Pour Juan Bacalhau, ce fut le signal. Muni du passeport, sésame indispensable, il a embarqué sa famille vers le Portugal. Dans les yeux bleus de Juan une ombre passe: ses parents ne veulent pas quitter Caracas où ils ont tous leurs biens, toute leur vie. «Je suis très inquiet. La situation est terrible au Venezuela. Mon père a été menacé», confie celui qui est désormais chauffeur Uber à Lisbonne.

Un nouveau départ

Les autorités portugaises estiment à environ 10.000 le nombre de Luso-Vénézuéliens qui ont été accueillis sur le territoire. C’est peu en comparaison des trois millions de personnes qui ont fui vers les pays voisins du Venezuela.

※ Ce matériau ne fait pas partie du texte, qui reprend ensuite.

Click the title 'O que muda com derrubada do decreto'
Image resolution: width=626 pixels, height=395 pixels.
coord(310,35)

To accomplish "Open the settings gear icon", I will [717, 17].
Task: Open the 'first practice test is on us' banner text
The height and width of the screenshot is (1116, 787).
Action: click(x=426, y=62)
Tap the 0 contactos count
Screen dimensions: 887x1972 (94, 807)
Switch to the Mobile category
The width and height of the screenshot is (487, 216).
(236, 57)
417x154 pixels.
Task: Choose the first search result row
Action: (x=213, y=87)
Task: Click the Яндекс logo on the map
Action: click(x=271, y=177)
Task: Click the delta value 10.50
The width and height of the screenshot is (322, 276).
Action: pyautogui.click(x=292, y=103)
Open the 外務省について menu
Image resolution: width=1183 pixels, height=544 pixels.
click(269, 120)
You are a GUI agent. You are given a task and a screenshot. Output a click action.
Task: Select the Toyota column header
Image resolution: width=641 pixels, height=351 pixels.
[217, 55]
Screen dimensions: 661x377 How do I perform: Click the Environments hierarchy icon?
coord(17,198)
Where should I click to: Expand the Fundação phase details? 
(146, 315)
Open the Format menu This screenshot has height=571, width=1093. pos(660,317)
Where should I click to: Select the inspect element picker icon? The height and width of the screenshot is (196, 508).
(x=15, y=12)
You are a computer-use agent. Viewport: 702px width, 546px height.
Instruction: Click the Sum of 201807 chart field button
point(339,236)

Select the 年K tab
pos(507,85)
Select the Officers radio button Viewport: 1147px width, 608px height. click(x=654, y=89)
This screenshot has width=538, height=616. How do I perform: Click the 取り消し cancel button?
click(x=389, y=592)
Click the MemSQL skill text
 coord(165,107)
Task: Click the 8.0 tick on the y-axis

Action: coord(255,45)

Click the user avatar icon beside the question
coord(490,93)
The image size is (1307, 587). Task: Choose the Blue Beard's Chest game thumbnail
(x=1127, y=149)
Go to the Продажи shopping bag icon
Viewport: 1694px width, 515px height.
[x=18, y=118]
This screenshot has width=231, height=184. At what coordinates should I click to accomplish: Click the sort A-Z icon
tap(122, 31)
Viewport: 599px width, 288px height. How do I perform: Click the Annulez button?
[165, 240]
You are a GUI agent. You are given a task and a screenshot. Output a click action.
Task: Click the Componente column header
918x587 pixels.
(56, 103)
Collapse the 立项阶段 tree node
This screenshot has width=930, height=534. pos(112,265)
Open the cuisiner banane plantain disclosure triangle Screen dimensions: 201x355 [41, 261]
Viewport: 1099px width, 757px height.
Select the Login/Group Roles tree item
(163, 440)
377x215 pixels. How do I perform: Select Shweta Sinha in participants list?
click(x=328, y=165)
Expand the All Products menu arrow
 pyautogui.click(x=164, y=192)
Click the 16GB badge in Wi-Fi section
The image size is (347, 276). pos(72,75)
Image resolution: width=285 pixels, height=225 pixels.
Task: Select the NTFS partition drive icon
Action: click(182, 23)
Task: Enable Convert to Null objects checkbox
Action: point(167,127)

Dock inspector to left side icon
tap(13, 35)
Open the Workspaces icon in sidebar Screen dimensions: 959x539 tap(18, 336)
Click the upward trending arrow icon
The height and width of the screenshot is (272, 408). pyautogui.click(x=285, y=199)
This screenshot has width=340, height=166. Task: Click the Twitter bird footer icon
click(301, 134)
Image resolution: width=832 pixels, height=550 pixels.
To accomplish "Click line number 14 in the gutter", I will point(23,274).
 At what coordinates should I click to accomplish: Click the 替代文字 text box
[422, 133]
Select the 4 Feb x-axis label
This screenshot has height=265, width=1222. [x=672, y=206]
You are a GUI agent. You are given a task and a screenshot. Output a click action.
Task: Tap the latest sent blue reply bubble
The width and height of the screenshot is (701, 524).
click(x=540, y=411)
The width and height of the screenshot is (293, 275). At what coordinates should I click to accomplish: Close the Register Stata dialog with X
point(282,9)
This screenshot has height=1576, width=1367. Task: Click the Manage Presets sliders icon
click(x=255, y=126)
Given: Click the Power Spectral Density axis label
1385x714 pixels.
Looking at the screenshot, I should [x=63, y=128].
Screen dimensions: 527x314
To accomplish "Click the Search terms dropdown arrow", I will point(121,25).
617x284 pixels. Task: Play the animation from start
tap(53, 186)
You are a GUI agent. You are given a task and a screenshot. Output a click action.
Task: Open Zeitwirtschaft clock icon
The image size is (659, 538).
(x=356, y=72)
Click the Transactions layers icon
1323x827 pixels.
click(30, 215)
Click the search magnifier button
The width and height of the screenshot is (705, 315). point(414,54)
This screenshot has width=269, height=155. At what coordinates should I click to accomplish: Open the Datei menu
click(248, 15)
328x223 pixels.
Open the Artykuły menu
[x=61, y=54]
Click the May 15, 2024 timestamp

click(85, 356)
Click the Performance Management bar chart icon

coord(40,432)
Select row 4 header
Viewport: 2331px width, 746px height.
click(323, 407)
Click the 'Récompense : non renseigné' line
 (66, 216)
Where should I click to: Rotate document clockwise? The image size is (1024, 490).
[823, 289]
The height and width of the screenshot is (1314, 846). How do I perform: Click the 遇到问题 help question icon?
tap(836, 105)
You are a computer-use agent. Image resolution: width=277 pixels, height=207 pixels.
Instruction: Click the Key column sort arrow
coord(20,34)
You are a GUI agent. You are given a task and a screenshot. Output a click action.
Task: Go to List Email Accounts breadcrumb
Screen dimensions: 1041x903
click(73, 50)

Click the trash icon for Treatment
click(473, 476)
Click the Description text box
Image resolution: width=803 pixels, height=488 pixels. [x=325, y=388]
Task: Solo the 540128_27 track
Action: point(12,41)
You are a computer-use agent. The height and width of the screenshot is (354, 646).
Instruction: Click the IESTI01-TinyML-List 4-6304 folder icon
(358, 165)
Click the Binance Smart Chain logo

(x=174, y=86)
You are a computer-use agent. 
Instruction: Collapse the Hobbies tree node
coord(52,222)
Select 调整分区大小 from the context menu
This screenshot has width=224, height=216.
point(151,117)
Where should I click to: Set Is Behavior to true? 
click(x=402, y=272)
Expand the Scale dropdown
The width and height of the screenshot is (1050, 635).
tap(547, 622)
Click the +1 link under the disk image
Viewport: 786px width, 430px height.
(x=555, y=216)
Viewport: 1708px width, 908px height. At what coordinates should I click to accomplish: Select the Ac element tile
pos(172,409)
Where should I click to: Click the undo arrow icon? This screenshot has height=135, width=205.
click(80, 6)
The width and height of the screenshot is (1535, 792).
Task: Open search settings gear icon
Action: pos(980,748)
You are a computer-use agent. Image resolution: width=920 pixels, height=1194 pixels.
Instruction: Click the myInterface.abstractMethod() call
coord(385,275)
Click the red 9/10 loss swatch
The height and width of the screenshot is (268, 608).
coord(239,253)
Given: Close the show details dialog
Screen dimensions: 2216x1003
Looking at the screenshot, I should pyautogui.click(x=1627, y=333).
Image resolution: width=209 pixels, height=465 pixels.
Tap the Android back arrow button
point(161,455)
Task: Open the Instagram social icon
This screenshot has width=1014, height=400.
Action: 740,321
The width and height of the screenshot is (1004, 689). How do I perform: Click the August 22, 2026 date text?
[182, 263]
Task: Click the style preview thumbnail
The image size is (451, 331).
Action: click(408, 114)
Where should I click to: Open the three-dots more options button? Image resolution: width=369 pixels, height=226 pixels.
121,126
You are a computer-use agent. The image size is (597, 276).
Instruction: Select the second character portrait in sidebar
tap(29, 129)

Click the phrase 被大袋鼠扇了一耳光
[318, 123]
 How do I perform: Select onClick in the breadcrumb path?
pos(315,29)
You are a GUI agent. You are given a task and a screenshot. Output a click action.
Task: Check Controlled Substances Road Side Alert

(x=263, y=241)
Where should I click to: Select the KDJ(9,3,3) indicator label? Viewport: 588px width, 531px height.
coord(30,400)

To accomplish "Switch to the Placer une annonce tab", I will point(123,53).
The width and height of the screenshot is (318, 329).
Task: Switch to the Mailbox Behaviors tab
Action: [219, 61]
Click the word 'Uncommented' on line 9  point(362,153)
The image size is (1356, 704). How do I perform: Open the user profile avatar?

Mais avec la troisième voire même la quatrième génération des descendants des Portugais, c’est un univers de 300.000 personnes, selon les estimations consulaires. Lisbonne facilite l’attribution des documents légaux, n’exigeant plus par exemple qu’ils soient traduits en portugais.

Les services consulaires ont été renforcés, et la solidarité est réelle. Pour certains luso-descendants, le Portugal est une planche de salut. «Ici on ne ressent pas de xénophobie. Alors que dans les pays voisins du Venezuela, nous ne sommes pas les bienvenus», explique Luis Franklin. A 42 ans, Luis fait partie de la petite équipe qui a été recrutée par l’entreprise Vale da Rosa, une exploitation agricole en Alentejo, dans le sud du Portugal.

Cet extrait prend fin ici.